Nothing really prepares you for the sight of Venice dancing on the waters. You can think you know but then as the water taxi rounds a corner suddenly it is there. Then there are the narrow canals until the boat reaches St Mark's and the Doge's Palace. A little to the left of the square just beyond the Royal gardens is a small canal where the hotel (Luna Baglioni) has its private mooring. Several gondolas are moored and the gondeliers stand about in their black and white hooped shirts. Because there is a chill in the air, one wears a thick jacket.
The hotel staff are politeness itself. They sort out the bags, and show us to the room -- top floor with a view of St Mark's campinelle and the doge's palace. Later, after supper when we return to the room, they have left my husband a bottle of fizz in honour of his 50th. As 8 March was La Festa della Donna ( or International Woman's Day started to honour the Italian seamstresses who perished in the New York fire on 8 March 1908 and for men to appreciate all the work women do), the hotel gave out little boxes of chocolate truffles to its female guests.
During the afternoon, we strolled around, first stopping off at Florian's for hot chocolate and sandwiches. Florian's has lovely tiny rooms beautifully painted. The paintings date from the 1850s. Florian's itself opened its doors in 1720. The hot chocolate was lovely and bitter.

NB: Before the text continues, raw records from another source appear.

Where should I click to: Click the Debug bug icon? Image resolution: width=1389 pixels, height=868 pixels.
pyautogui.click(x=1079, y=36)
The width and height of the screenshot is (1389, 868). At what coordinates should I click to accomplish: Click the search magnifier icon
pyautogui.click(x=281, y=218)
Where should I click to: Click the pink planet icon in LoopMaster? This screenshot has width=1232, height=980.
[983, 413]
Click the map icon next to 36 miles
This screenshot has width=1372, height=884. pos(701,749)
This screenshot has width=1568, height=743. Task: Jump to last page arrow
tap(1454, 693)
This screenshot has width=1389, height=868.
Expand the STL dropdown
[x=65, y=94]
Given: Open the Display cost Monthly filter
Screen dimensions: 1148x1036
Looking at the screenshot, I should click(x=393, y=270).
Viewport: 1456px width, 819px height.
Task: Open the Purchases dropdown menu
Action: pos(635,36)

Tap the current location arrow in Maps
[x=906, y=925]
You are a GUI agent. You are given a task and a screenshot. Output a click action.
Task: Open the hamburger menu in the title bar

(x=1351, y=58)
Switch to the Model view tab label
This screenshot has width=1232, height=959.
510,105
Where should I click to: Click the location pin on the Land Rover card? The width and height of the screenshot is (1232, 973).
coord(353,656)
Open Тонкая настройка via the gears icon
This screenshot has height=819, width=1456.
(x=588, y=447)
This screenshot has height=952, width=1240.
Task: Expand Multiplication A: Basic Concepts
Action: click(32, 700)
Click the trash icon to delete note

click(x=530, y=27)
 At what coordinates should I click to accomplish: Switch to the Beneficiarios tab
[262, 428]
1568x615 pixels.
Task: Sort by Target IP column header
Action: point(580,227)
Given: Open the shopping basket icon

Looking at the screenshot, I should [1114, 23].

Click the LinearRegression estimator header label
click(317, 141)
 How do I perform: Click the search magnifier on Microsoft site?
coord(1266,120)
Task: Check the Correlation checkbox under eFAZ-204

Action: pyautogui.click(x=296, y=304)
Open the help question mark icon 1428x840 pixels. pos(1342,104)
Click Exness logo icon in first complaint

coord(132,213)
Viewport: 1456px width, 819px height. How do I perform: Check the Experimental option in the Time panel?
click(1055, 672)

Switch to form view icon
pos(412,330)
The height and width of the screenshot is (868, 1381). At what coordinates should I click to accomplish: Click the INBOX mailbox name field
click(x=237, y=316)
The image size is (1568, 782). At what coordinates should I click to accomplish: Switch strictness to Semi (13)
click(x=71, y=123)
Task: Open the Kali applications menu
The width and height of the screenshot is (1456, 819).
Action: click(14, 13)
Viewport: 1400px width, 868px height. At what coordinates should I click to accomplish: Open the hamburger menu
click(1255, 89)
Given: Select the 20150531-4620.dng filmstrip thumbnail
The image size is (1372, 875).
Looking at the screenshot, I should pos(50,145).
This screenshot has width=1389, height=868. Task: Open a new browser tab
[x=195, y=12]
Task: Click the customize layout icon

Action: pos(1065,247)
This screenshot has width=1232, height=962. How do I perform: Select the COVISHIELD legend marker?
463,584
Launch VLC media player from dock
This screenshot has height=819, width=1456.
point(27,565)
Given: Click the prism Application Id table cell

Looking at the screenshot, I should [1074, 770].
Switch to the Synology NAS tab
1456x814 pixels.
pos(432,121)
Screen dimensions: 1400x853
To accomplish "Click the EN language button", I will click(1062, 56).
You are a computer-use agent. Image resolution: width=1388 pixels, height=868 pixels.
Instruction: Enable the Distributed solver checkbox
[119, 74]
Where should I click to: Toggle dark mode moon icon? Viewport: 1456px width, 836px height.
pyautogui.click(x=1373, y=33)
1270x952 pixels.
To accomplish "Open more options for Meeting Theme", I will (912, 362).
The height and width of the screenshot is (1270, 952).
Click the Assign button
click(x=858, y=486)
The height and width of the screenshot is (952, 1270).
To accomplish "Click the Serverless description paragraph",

We walked around in the afternoon sunshine, seeing the gondolas massed in St Mark's basin and eventually ending up in the Campo SS Giovanni e Palo. A group of Italian children were playing a late afternoon game of football. They used the door to a 16th hospital as one of the goals and several had to move very swiftly to ensure the football did not end up in the canal!
At 18:30, the bells rang out, summoning the faithful to mass and resounding over the still water. It was then I noticed the stillness. There are no cars, no horns, no sirens, just the gentle lapping of water.
It is easy to get lost, but you can also navigate by churches. When we arrived back at St Mark's Square, the sun was just setting.